309:30 — A multi – commodity location – network design problem with vehicle selection in City Logistics

This work aims to study and develop a decision-support system for planning the distribution of freight packed in containers arriving from the sea to cities built around a port. The problem is approached from the perspective of an urban mobility manager who aims to create a strategic plan for delivering freight from the port to customers located within the city, while managing existing transportation resources represented by firms located on the outskirts of the city. Containers cannot be opened at the port and cannot reach destinations within the city due to local regulations; they must be unpacked at intermodal facilities, and the freight must be delivered to customers by a set of city-freighters. A location-network design problem is examined to achieve this goal: a set of containers carrying pallets needs transportation from the port to facility locations, where pallets are unpacked from the containers, loaded onto vehicles allowed to transit on city streets, and dispatched to their final destinations. This problem involves selecting facilities and vehicles, assigning containers to facilities, determining paths for chosen vehicles, and managing pallet flows. An ALNS-based metaheuristic has been proposed; an initial solution is built and modified at each iteration of the algorithm: a destroy operator is selected to de-assign a certain number of containers from their corresponding satellites. These containers are then reassigned to any open satellite by a repair operator. Some proposed destroy operators remove containers after an explicit opening or closing of a satellite. At each iteration of the algorithm, after the container assignments to satellites have been changed, a multi-depot vehicle routing problem is solved to determine the routes of the city-freighters that will deliver the pallets to customers. The proposed ALNS meta-heuristic algorithm is compared to a heuristic algorithm which is based on decomposition by satellite.

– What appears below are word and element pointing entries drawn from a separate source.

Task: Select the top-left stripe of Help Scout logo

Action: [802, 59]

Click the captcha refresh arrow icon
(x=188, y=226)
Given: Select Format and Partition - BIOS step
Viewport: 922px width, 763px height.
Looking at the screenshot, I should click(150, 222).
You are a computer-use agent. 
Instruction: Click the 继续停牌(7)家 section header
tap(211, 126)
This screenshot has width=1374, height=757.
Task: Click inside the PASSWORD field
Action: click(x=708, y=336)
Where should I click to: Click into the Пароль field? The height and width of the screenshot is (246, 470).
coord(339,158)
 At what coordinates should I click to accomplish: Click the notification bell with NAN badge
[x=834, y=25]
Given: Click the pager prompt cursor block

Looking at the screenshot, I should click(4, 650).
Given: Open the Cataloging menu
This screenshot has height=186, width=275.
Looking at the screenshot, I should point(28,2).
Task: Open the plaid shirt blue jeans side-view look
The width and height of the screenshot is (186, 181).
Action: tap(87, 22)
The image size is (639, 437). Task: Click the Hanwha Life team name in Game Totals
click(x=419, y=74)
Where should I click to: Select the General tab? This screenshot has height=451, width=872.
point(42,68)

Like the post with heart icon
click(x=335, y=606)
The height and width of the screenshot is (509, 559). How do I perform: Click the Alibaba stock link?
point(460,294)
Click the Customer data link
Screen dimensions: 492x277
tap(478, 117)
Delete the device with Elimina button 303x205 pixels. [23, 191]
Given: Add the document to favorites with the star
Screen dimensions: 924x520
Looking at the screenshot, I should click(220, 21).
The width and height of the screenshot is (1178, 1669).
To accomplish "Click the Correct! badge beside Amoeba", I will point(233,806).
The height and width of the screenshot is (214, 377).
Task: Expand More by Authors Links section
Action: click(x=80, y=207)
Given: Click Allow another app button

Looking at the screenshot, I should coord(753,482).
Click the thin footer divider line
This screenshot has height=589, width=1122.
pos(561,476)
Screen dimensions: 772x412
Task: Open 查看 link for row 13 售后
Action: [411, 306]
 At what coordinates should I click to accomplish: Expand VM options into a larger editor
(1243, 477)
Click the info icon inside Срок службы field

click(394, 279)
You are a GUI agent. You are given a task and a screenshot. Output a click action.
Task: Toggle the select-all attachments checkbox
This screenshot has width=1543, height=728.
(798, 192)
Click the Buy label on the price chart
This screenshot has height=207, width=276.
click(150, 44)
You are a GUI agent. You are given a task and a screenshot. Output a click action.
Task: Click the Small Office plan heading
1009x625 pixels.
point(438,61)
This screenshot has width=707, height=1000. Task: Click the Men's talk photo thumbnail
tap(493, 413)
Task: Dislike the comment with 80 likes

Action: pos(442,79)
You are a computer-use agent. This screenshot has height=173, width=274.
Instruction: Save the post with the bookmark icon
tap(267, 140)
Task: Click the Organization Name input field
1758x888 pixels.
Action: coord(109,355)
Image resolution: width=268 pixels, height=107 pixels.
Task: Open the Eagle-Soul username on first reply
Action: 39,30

410:00 — The Two-Echelon Multicommodity Location-Routing Problem with Stochastic and Correlated Demands

In this presentation, we introduce the stochastic two-echelon multicommodity location routing problem with stochastic and correlated demands. We propose a two-stage stochastic programming formulation where the first stage involves decisions on the design of second-echelon facilities, and the second stage consists of recourse decisions addressing the distribution of observed demands. The objective is to minimize the combined costs of first-stage design decisions and the expected total routing costs incurred in the second stage. To solve the resulting stochastic optimization model, we develop a progressive hedging metaheuristic enhanced with algorithmic improvements to accelerate the solution space exploration. These enhancements include: 1) the use of population structures to derive diverse solutions for the scenario subproblems solved during the search process; 2) alternative strategies for defining reference solutions that efficiently guide the solution-consensus search; and 3) a reset procedure to mitigate the risk of the method becoming trapped in local optima. We validate the efficiency and effectiveness of our strategies through extensive computational experiments, assessing their ability to generate high-quality solutions under various problem settings and demand correlation settings.